19.11.2020
Fondation Franz Weber

Medienmitteilung: Der Zoo Zürich behauptet, dass ein Elefantenbaby aufgrund «natürlicher» Ereignisse gestorben sei – Fake News!

Im August 2020 gebar die Elefantenkuh Omysha im Zoo Zürich ihr erstes Kalb. Anschliessend trampelten die anderen Elefanten des Geheges das Neugeborene — kurz nachdem es das Licht der Welt erblickt hatte — zu Tode. Der Zoo führte daraufhin eine interne Untersuchung durch, deren Ergebnis vor kurzem veröffentlicht wurde: Laut dem Zoo sei das Verhalten der Elefantenherde vollkommen «natürlich» gewesen. Nach Ansicht der Fondation Franz Weber, die sich dabei auf die Schlussfolgerungen eines renommierten Elefantenbiologen und -experten stützt, ist das falsch.

Am 19. August 2020 brachte Omysha, eine asiatische Elefantenkuh des Zoos Zürich, ihr erstes Kalb zur Welt. Anschliessend kam das Neugeborene durch Fusstritte der anderen Elefanten des Geheges ums Leben – was eine interne Untersuchung im Zoo zur Folge hatte. Vor kurzem veröffentlichte der Zoo Zürich eine Medienmitteilung, in der er die Öffentlichkeit darüber unterrichtete, dass dieser tragische Vorfall Teil des «natürlichen» Verhaltens der Herde sei und nicht atypisch aggressives Verhalten aufgrund der jahrelangen Gefangenschaft der Elefanten. Die erwachsenen Tiere hätten lediglich versucht, das Elefantenjunge zum Aufstehen zu «ermuntern», wozu das Kalb allerdings zu schwach gewesen sei.

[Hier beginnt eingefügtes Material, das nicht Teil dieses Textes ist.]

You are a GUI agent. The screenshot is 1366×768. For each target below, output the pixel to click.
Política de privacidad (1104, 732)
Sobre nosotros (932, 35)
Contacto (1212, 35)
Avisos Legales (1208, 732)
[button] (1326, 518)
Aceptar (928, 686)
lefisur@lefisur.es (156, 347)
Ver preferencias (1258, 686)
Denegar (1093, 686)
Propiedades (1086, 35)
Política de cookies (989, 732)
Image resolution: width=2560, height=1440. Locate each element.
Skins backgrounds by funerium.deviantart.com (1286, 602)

In Wirklichkeit ist nichts an diesem Vorfall «natürlich» – im Gegenteil. Zunächst einmal legen Elefanten in freier Wildbahn kein aggressives oder brutales Verhalten ihren Neugeborenen gegenüber an den Tag. Sie würden ihre Jungen nicht niedertrampeln und ihnen wiederholt Fusstritte versetzen. In Gefangenschaft dagegen entwickeln Elefanten aufgrund der Bedingungen, denen sie oft ihr ganzes Leben lang ausgesetzt sind, häufig ein unangemessenes oder sogar aggressives Verhalten. Dr. Keith Lindsay, international anerkannter Elefantenbiologe und ‑experte, erklärte in einem am 7. November 2020 veröffentlichten Artikel: «In einem Zoo ist für Elefanten nichts natürlich.»

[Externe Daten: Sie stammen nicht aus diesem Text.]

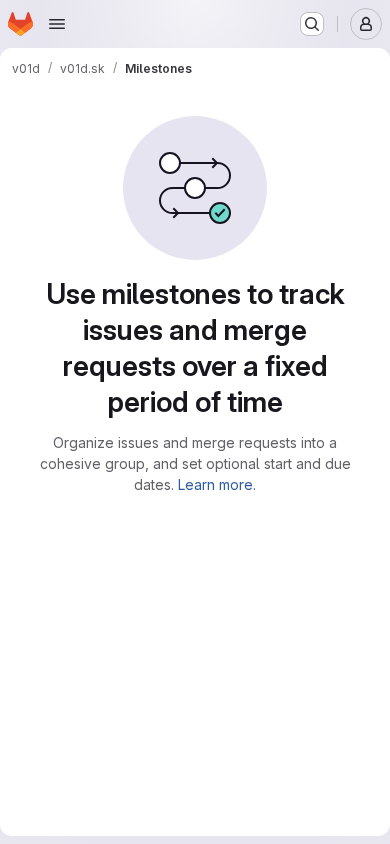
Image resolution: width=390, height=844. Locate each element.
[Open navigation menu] (57, 24)
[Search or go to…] (312, 24)
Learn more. (217, 484)
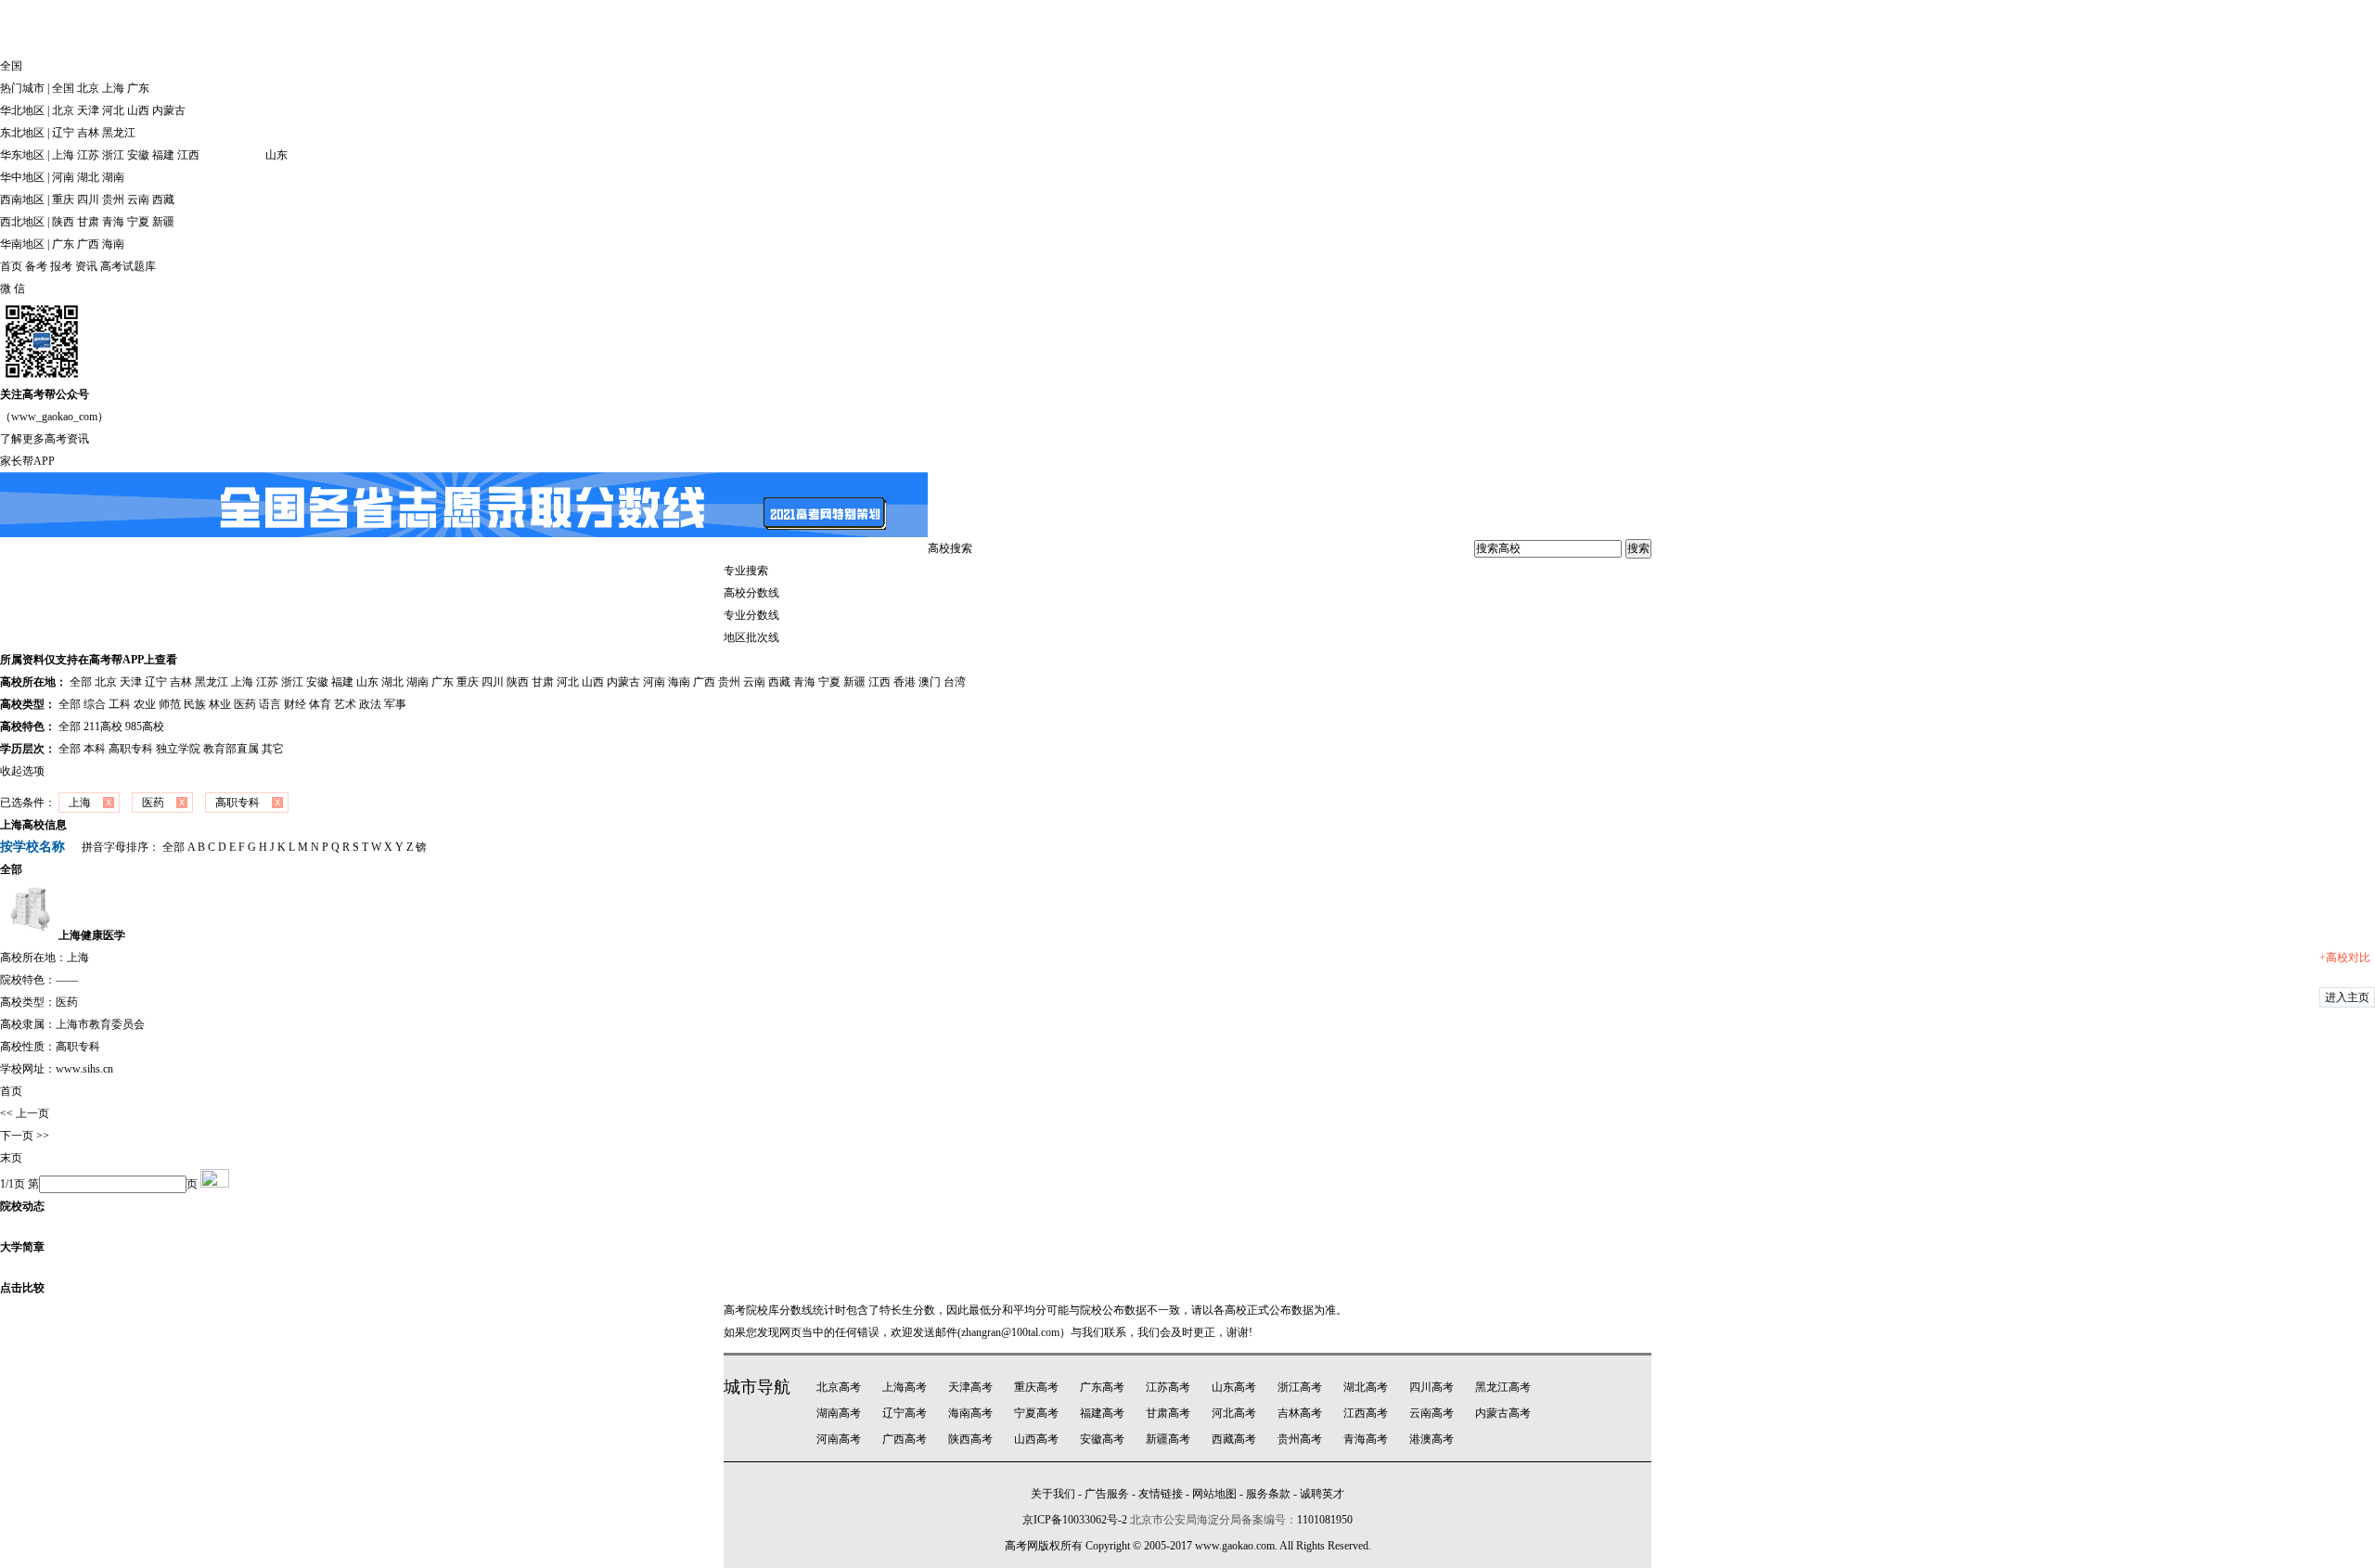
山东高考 (1234, 1387)
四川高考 (1431, 1387)
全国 (63, 88)
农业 (145, 704)
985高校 (144, 726)
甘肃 (88, 221)
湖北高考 (1365, 1387)
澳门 (929, 681)
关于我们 (1053, 1493)
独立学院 (178, 748)
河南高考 (838, 1439)
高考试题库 (128, 266)
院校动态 (22, 1206)
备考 (36, 266)
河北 (113, 110)
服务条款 (1268, 1493)
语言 (270, 704)
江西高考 (1365, 1413)
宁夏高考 (1036, 1413)
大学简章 (22, 1246)
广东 (138, 88)
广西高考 (904, 1439)
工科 (120, 704)
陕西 (63, 221)
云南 (138, 199)
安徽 (138, 154)
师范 (170, 704)
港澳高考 (1431, 1439)
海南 (113, 244)
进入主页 (2347, 997)
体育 (320, 704)
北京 (88, 88)
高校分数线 (751, 592)
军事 (395, 704)
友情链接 (1160, 1493)
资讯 (86, 266)
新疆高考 (1168, 1439)
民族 (195, 704)
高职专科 (131, 748)
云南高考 (1431, 1413)
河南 (63, 177)
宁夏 (138, 221)
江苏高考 (1168, 1387)
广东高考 (1102, 1387)
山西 (138, 110)
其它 (273, 748)
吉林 (88, 132)
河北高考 (1234, 1413)
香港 (904, 681)
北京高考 (838, 1387)
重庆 (63, 199)
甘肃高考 (1168, 1413)
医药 (245, 704)
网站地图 (1214, 1493)
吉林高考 (1299, 1413)
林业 (220, 704)
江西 (188, 154)
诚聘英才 (1322, 1493)
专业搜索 (746, 570)
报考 (61, 266)
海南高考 (970, 1413)
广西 (88, 244)
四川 (88, 199)
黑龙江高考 (1503, 1387)
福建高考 (1102, 1413)
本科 (94, 748)
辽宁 (63, 132)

Noch schlimmer ist, dass die Elefantenkuh, die das verstorbene Kalb zur Welt brachte, Dr. Lindsay zufolge viel zu jung gewesen sei, um überhaupt schon trächtig zu sein und zu gebären. Zum Zeitpunkt der Geburt war Omysha erst sechs Jahre alt. Das bedeutet, dass sie zwei Jahre zuvor trächtig wurde, im Alter von gerade mal vier Jahren. In freier Wildbahn werden Elefantenkühe erst im Alter von acht oder neun Jahren erstmals trächtig, im Durchschnitt eher mit etwa elf oder zwölf Jahren. Es ist also wenig überraschend, dass das im August in Zürich geborene Elefantenjunge zu klein und zu schwach war.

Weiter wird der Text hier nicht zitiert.